▶ _TEXT BLOCK_:
----------------------------------------
So where I sit, I basically have a few data channels

that I look at.

I can follow all timing, comparison to the other drivers,

I have charts and overlays that I look at,

what are our cornering speeds looking like

compared to the opposition?

I'm seeing GPS data, how the cars zoom around the track.

So there's plenty of information.

I'm also speaking to many engineers.

My intercom channel has about 30 people that I listen to

and it's a little bit like an airplane.

So you get used to hearing voices out of the chaos.

That is a big part of deciding

what the strategy needs to do,

being a partner for some of the engineers

and challenging them.

This question is from @remybergsma.

What's the toughest decision you made this season

and also the easiest?

Some of the tough and easy decisions,

you know they happen outside of the trek.

I'm responsible to running quite a large organization

and when it comes about taking decisions

on an organizational structure,

telling people that maybe we should change their role

or maybe not have them anymore,

that is always really difficult,

especially when some of the people have been with you

on a journey for quite a long time.

And equally I really enjoy having conversations

with the engineers, the drivers,

the marketing people when growing the spot together.

So it's mostly the human interaction

with all its difficult aspects of discussions

and all of the positive ones.

@RafaKill28.

Simple question,

how many hours of sleep do you get a night?

The job of team manager

seems like a job you can easily practice 24/7.

Now I think sleep matters us for most of all

and we don't get a lot of sleep, we travel a lot.

I did more than 550 hours of airplane last year

through the various time zones, but that comes with the job.

So I'm trying to get my seven to eight hours sleep.

I try to sleep whenever I'm tired, you know,

put me on a plane, I'll sleep.

And when I'm back in Europe I try to have a strict regime.

I'm not a morning person

so for me it's no meetings before 10 o'clock

and the same way I stay very long,

I go to the gym at eight o'clock in the evening, have dinner

and get these hours of sleeping and you should do the same.

So the next one is from @shufflupaguss.

What's the most important psychological trait

a driver engineer needs to thrive under pressure?

I think pressure needs to be your comfort zone in a way,

there is no hiding.

This is a sport where you constantly operate

with immense pressure.

You know, I'm always laughing a bit when companies tell us

we need to report four times a year in our earnings scores

and it's difficult for a long-term strategy deployment

and I'm think we are reporting 24 times a year

and we are only as good as our last race.

So it goes from hero to zero

and the other way around,

one weekend is the Mercedes dominance continues

and the next week and he's told he should leave the team

because they're losing all the time.

So this is the pressure environment we find ourselves,

now the drivers have gotten used to it

because they have been go-karting since they're six.

So it's almost like the normal state

and only the ones who can sustain that pressure

will eventually make it into Formula 1.

It's not only talent.

And the same on the managerial side.

If pressure is something that you don't enjoy,

maybe having a role that is not at the forefront

of the race team, it's better for you.

So we are all different personalities,

we're all different in terms of strengths and weaknesses

and we are trying to position the individuals

in their kind of field of competence.

@sidbarca10 asks,

What are the biggest challenges you face

when running the Mercedes F1 team

and how you and your team overcame those challenges,

like what is your approach to problem-solving?
----------------------------------------
Records of interface elements
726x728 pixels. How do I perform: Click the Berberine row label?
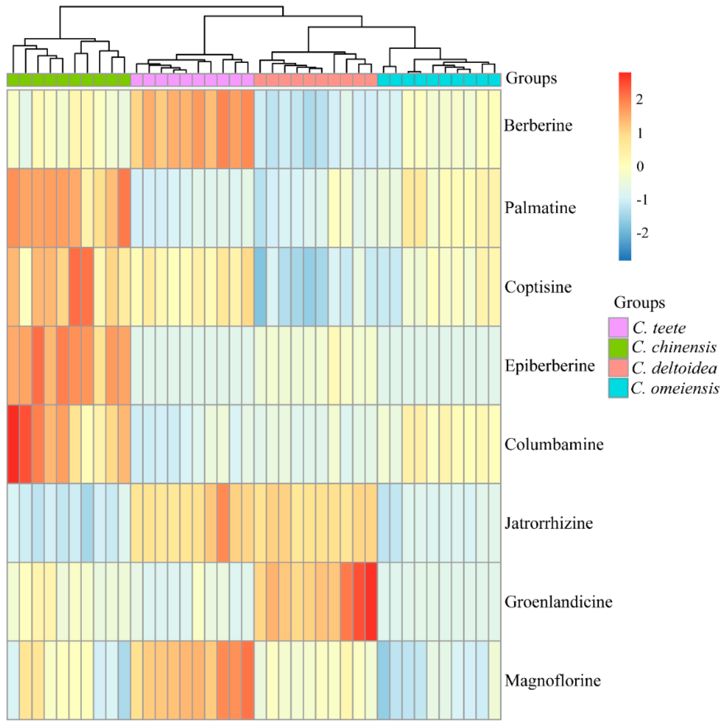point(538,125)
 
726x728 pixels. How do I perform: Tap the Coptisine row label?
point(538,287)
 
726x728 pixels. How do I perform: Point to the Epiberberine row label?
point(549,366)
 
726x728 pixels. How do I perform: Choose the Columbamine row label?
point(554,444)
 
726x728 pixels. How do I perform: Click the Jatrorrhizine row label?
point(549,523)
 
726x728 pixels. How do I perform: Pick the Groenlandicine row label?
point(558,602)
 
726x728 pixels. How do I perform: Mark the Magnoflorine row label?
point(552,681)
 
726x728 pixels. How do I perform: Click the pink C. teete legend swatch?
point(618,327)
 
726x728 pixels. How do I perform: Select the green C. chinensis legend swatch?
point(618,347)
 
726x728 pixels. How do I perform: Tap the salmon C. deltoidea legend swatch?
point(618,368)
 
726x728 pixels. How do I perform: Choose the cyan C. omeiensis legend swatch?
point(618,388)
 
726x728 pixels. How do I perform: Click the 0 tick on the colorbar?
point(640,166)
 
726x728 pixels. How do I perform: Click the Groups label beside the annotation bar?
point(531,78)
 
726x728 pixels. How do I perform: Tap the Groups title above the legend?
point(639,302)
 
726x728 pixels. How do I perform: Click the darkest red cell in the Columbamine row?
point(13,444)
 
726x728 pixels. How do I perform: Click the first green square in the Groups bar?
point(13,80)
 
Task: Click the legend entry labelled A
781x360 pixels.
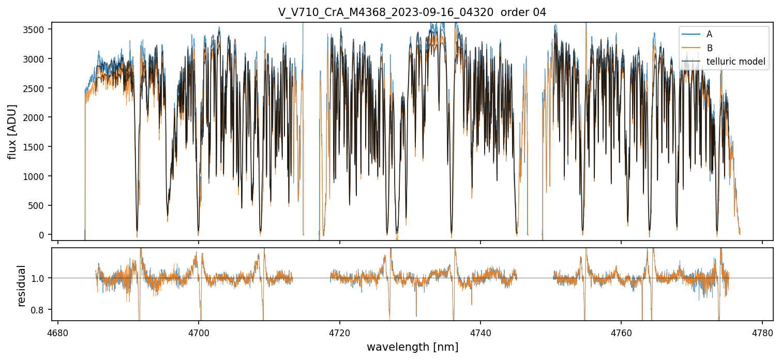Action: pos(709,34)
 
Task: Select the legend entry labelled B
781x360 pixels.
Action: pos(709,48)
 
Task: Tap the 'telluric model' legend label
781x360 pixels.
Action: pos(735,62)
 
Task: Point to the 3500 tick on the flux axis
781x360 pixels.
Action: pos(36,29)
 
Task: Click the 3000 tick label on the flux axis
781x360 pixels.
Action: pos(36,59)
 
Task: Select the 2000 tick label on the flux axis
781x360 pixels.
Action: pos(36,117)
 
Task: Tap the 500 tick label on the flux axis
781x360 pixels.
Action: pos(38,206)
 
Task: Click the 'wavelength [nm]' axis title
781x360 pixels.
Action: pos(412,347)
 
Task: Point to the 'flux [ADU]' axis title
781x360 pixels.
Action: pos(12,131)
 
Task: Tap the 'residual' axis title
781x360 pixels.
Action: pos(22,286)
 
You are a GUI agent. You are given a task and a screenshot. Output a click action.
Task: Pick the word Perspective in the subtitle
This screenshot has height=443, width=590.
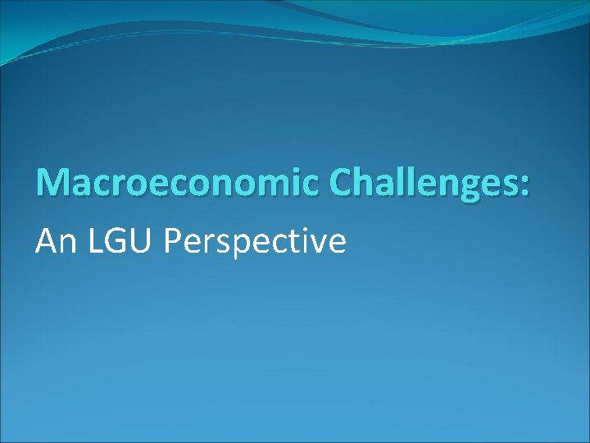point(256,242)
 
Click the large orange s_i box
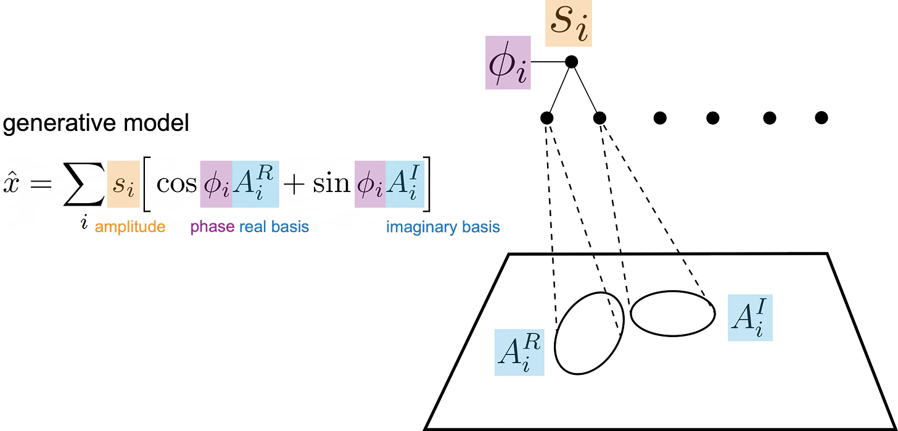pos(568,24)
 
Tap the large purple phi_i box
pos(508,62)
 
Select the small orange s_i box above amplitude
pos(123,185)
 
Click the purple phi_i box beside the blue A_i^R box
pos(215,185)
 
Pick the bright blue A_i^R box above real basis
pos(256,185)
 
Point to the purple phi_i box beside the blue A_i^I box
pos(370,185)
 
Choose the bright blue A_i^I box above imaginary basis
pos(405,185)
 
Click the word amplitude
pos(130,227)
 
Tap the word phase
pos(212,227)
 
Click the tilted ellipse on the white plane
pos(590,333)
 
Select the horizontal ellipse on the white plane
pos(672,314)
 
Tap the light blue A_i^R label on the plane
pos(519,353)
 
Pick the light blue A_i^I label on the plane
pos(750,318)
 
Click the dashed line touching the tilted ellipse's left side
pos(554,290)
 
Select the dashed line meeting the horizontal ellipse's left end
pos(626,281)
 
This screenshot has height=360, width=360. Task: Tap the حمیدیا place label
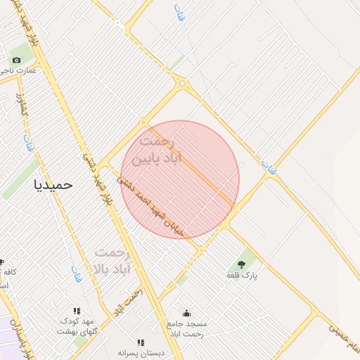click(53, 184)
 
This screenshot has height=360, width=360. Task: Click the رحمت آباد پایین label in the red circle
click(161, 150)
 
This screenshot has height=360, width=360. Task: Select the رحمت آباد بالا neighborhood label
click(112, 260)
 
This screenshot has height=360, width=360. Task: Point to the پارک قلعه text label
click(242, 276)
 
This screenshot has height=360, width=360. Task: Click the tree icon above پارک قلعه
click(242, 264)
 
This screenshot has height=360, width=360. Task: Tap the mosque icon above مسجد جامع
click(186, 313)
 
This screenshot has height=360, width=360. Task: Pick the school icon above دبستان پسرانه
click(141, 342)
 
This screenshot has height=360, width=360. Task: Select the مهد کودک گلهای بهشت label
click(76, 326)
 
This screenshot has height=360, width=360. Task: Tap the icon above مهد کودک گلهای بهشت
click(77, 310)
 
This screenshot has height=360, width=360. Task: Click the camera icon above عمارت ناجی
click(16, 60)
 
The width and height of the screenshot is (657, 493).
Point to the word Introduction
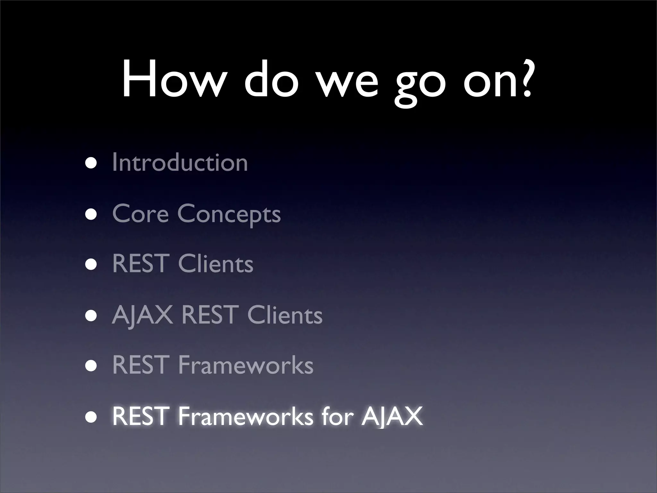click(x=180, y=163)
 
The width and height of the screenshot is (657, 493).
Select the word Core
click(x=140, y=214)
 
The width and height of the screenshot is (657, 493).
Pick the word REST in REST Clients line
----------------------------------------
▶ _GOAL 1_:
Duplicate the Formula 1 interview transcript word for word, everything from "That is a big" down to "also the easiest?".
▶ _GOAL 2_:
In the Formula 1 interview transcript, condense the answer beginning "So where I sit, I basically have a few data channels" (through "and challenging them.") into a short bulleted list that keeps its main facts.
▶ _GOAL 3_:
Write the next part of the Formula 1 interview transcript, picking up after its last line.
The items play no part in this work.

▶ _WRITTEN ANSWER 1_:
That is a big part of deciding

what the strategy needs to do,

being a partner for some of the engineers

and challenging them.

This question is from @remybergsma.

What's the toughest decision you made this season

and also the easiest?

▶ _WRITTEN ANSWER 2_:
- Follows several data channels: all timing, comparison to the other drivers, charts and overlays, cornering speeds against the opposition, and GPS data of the cars on track.
- Speaks to many engineers and listens to about 30 people on the intercom channel, which is compared to an airplane.
- Has learned to pick out voices from the chaos.
- This is a big part of deciding the strategy, along with partnering with some engineers and challenging them.

▶ _WRITTEN ANSWER 3_:
It's all about the human.

We won eight world championship titles in a row

and that hasn't been done in any other sport.

You know the Boston Celtics will claim

they did it in the NBA,

but obviously that's a regional championship only,

just joking obviously.

But our sport is is engineering.

Our sport is data, but data don't take decisions, humans do.

And being able to set up a framework

for those high-performing individuals, being authentic

and taking an interest in the individual,

what is it that I can do to make you perform better?

I can't design an aerodynamic surface,

but I try to spend some time with the guy who can.

And I hope that this trickles down in the organization

that we look after our people whilst acknowledging

that this is the most difficult environment

that you could possibly operate.

It's Formula 1, it's the pinnacle of motor racing,

Random_citizen_.

Can someone explain to a new F1 fan

why Mercedes is such a dominant team?

Now first of all, we don't feel any sense of entitlement

to be a dominant team.

We have been lucky to having had the right people

in our organization because it's a human spot as well.

Whilst there is all of the engineering side,

it's humans in the car and outside of the car.

And I think we have such a great group of individuals

that over the many years has grown but has also changed.

We've had very good years, we've had more difficult ones,

but we've always been part of the top game,

eight consecutive world championships.

We finished second and third, unfortunately fourth one time,

but we've always won races

and maybe that's why the perception is

that we are dominant team

and obviously Mercedes,

it's the best car brand in the world.

We have to be kept on our toes.

We must never stop pushing the limits

because in this sport it could quickly fail.

So this question is from the Ask Formula 1 Subreddit.

How has AI or predictive analytics

actually changed how you approach strategy?

How has it evolved?

So of course AI is an area

that is going stronger and stronger in Formula 1

because we are data-driven business,

we have used this a long time.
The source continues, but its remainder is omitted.